Das Kreuz mit den Milchpreisen



In den Brief­ta­schen der Bau­ern wir­ken sich Preis­sen­kun­gen hef­tig aus, in je­nen der Kon­su­men­ten oft gar nicht.
 
Hans Gmei­ner

Die Un­ter­schrif­ten un­ter den neu­en Milch­lie­fer­ver­trä­gen mit den Mol­ke­rei­en wa­ren noch nicht tro­cken, da senk­ten ei­ni­ge gro­ße österreichische Milch­ver­ar­bei­ter mit Be­ginn des neu­en Milch­wirt­schafts­jah­res am 1. April die Prei­se um ein bis zwei Cent je Ki­lo­gramm auf knapp un­ter 40 Cent. „Sai­son­be­dingt“, lau­te­te die Be­grün­dung. Wenn es fri­sches Fut­ter gibt, ge­ben die Kü­he mehr Milch. Zu­dem er­höh­ten vie­le Bau­ern we­gen der gu­ten Prei­se in den ver­gan­ge­nen Mo­na­ten die Milch­pro­duk­tion. Bei­des drückt die Prei­se. Die Kon­su­men­ten spü­ren da­von frei­lich nichts. „Milch ist oh­ne­hin sehr güns­tig“, heißt es bei den Mol­ke­rei­en, de­ren Er­trags­la­ge an­ge­spannt ist und die je­den Cent brau­chen. „Un­se­re Mol­ke­rei-Ab­ga­be­prei­se san­ken in den ver­gan­ge­nen Jah­ren, wäh­rend der Ver­brau­cher­preis­in­dex an­stieg.“ Vie­le Pro­duk­te sei­en so­gar bil­li­ger als vor 20 Jah­ren.

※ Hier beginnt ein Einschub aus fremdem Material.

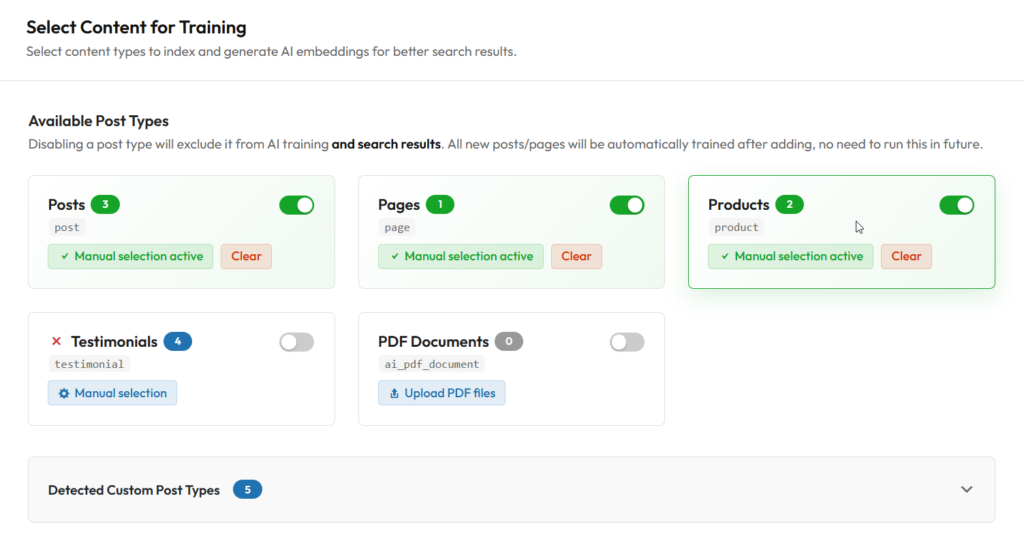The width and height of the screenshot is (1024, 541).
Task: Open Manual selection active for Pages
Action: point(461,256)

Für die Bau­ern hin­ge­gen hat es auch die­se re­la­tiv ge­rin­ge Preis­sen­kung in sich. Denn in ih­ren Brief­ta­schen wirkt sie sich recht hef­tig aus. „Bei ei­nem durch­schnitt­li­chen Milch-Spe­zi­al­be­trieb mit 17 Kü­hen ma­chen die jüngs­ten Preis­sen­kun­gen man­cher Mol­ke­rei­en ein Ein­kom­mens­mi­nus von rund neun Pro­zent aus“, sagt Bran­chen­ex­per­te Leo­pold Kir­ner von der Hoch­schu­le für Ag­rar- und Um­welt­pä­da­go­gik. „Das ist pro­zen­tu­ell mehr als dop­pelt so viel, wie die Sen­kung der Er­zeu­ger­milchp­rei­se aus­mach­te, und zeigt, dass die Pro­dukt­prei­se trotz der Aus­gleichs­zah­lun­gen und För­de­run­gen für die bäu­er­li­chen Ein­kom­men von enor­mer Be­deu­tung sind.“ Der Wis­sen­schaf­ter ist über­zeugt da­von, dass die Prei­se noch wich­ti­ger wer­den.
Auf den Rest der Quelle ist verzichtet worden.